In: Finance
Investment Decisions
All investment decisions involve a certain degree of risk and uncertainty. How can a manager reduce the level of risk and uncertainty when making CapEx decision? In your response explain how Economic Value Added (EVA) may help reduce this uncertainty.
Capital Investment decision is very crucial as it carries variant risks & uncertainities.Capital expenditures are incurred by company for acquiring long life assets which will be benifiting the company for a long time.The objectives of capital investments is to accelerate the growth.Few steps to be taken by the decision maker to mitigate the risks & uncertainities are :
1) Assessment of current or existing risks instead of evalauting a new project.
2)Once the manager is able to find out the current risks , he shoud then focus on drilling down on risks in their proposed projects and eliminate the need—and the temptation—to adjust net present value (NPV) or risk premiums arbitrarily.
3) Choose less cost intensive project at first.

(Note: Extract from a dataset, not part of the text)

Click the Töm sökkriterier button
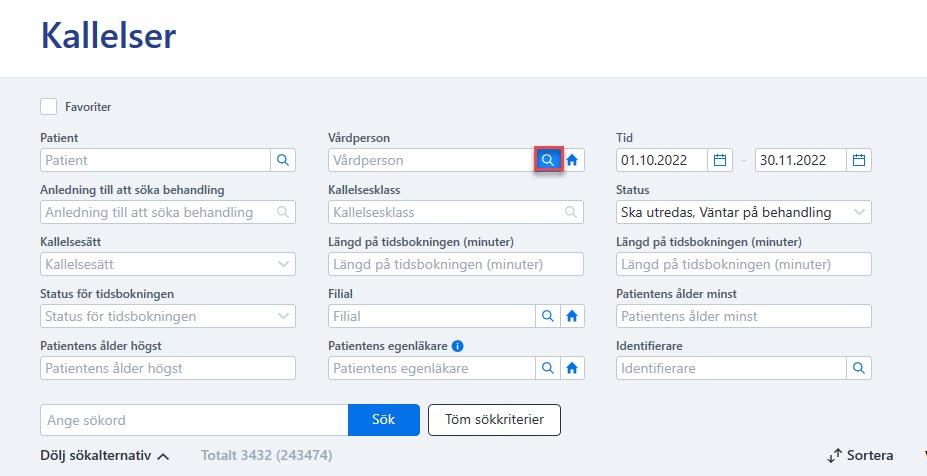Screen dimensions: 927x476 pyautogui.click(x=494, y=420)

4)Stop unnecessary market exposure.
5)Minimize Timing Risks.
6) Maintain the consistency of Annual Cappex for a long term.
7.Divide large projects into smaller ones.
Economic Value Added may help to reduce the uncertainities.EVA is a top to down analysis for risk management.The expanation is given below:
1) EVA is a good controlling device in a decentralised enterprise.EVA can be applied to find out EVA contribution of each de-centralised segment of the company.
2)EVA helps to maximize the Shareholder's wealth & it keeps the the managers to maximize the sme.
3)EVA is a good parameter for the Investors .Investors can assess any company by using this tool.
4)It helps to improve the Goodwill of the company.